How to prepare for retirement when you’re self-employed
If you’re a permanent employee, all of the benefits your employer provides may go largely unnoticed. However, if you’ve recently made the transition from being an employee to being your own boss, the safety net you once took for granted is now conspicuously absent. Your employer-sponsored healthcare is out the window, your Social Security and Medicare contributions are no longer managed for you and your 401(k) is now a thing of the past.
In our last post, we provided financial planning strategies for paying self-employment taxes. This week, we’ll discuss how a self-employed person can plan for their retirement.
In lieu of an employer-sponsored retirement plan, there are several options for retirement contribution available to a self-employed person:
- Simplified Employee Pension (SEP): This is a good option for freelancers who may have unpredictable income. You decide how much to contribute based on the funds you have available—up to 25 percent of your net income (and not exceeding $54,000 for 2017 and $55,000 for 2018).
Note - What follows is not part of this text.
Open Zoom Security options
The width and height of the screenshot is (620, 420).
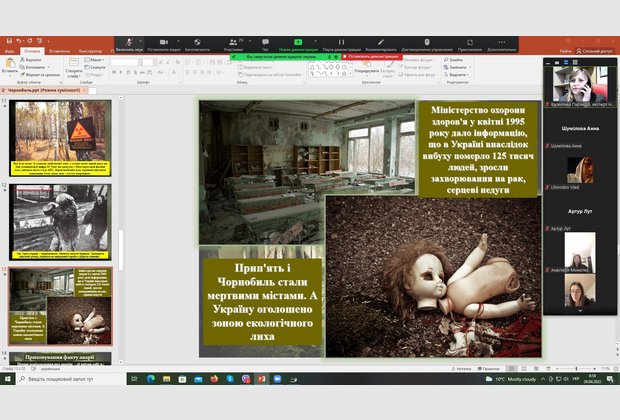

- Individual 401(k) plan: This works much like a traditional 401(k) and is only available to sole proprietors with no employees. Contribution limits are the same as for an SEP (above).
- Savings Incentive Match Plan IRAs: For self-employed people with a maximum of 100 employees. You can contribute up to $12,500 in 2017 and 2018 ($15,500 in 2017 and 2018 if you’re at least 50 years old).
Being self employed can be an extremely rewarding experience. However, ensuring that you have adequate funding to pay your taxes each year and still have money left over to support you through retirement requires much more thorough and deliberate financial planning than it does for employees. A skilled tax attorney can help you develop a robust payment plan to ensure you stay afloat.